WHAT YOU ARE ASKED TO DO =
Give back exactly the lines of the material below that start at the line containing "You are a GUI" and end at the line containing "Image resolution: width=723", and no others.
===== MATERIAL SHOWN =====
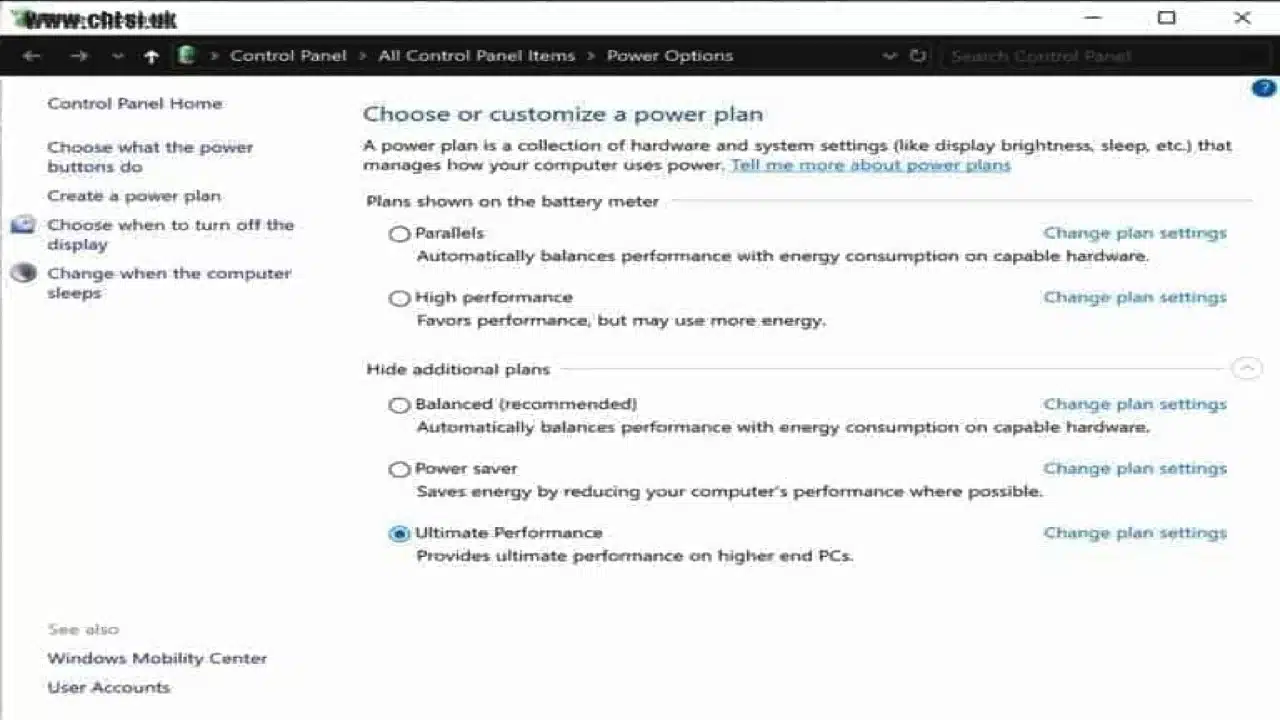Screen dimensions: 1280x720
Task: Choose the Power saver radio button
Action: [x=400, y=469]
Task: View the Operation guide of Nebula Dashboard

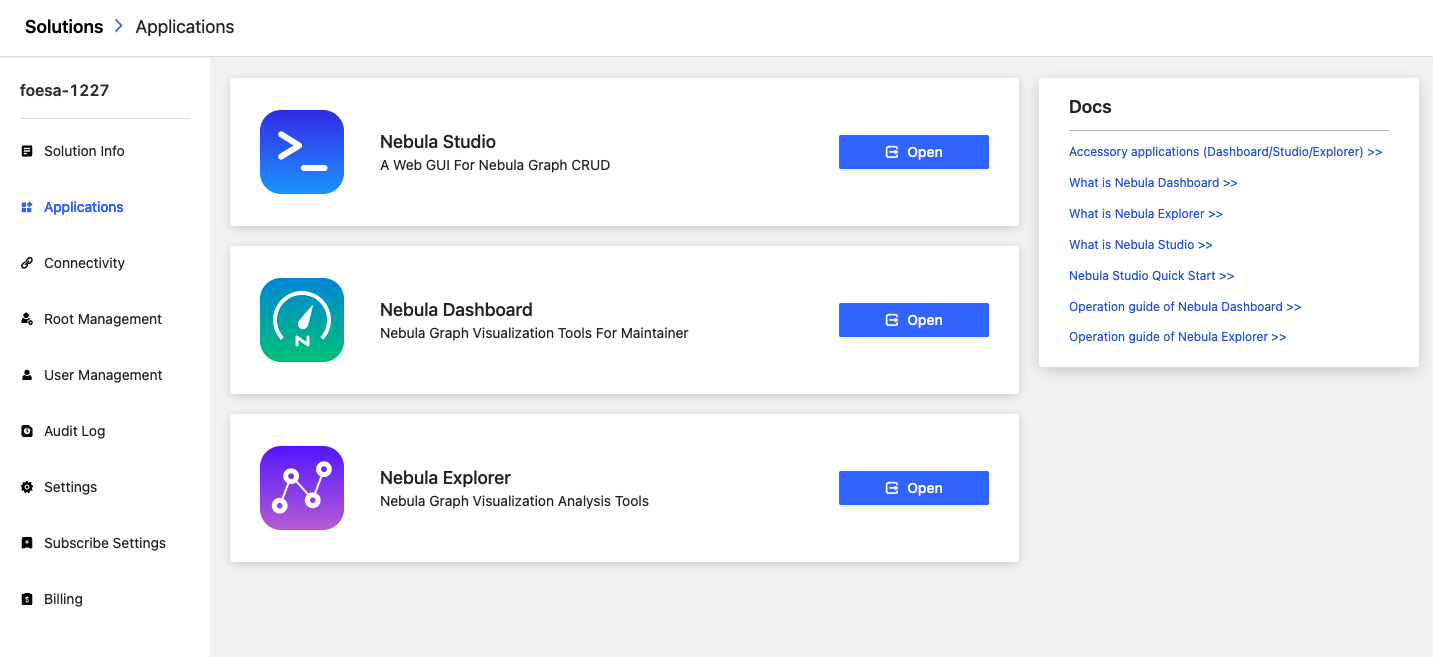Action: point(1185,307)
=====
===== MATERIAL SHOWN =====
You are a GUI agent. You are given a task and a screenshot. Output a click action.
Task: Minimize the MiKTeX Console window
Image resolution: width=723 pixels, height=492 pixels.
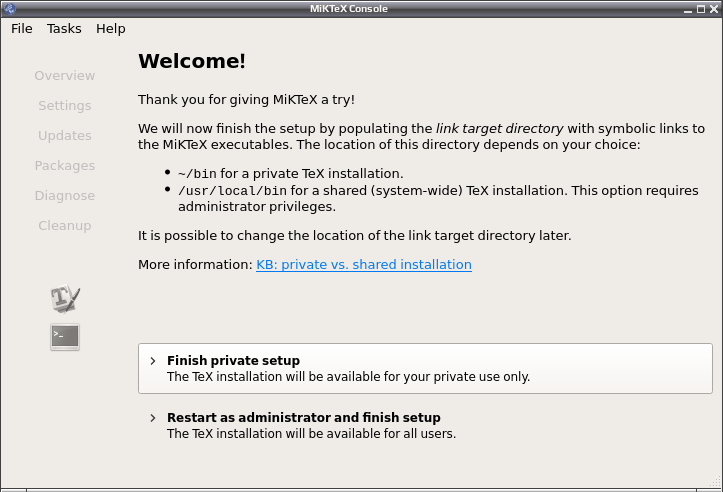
=====
SOLUTION BELOW =
You are a GUI agent. You are given a task and a screenshot. Output a click action.
Task: Minimize the MiKTeX Console window
Image resolution: width=723 pixels, height=492 pixels.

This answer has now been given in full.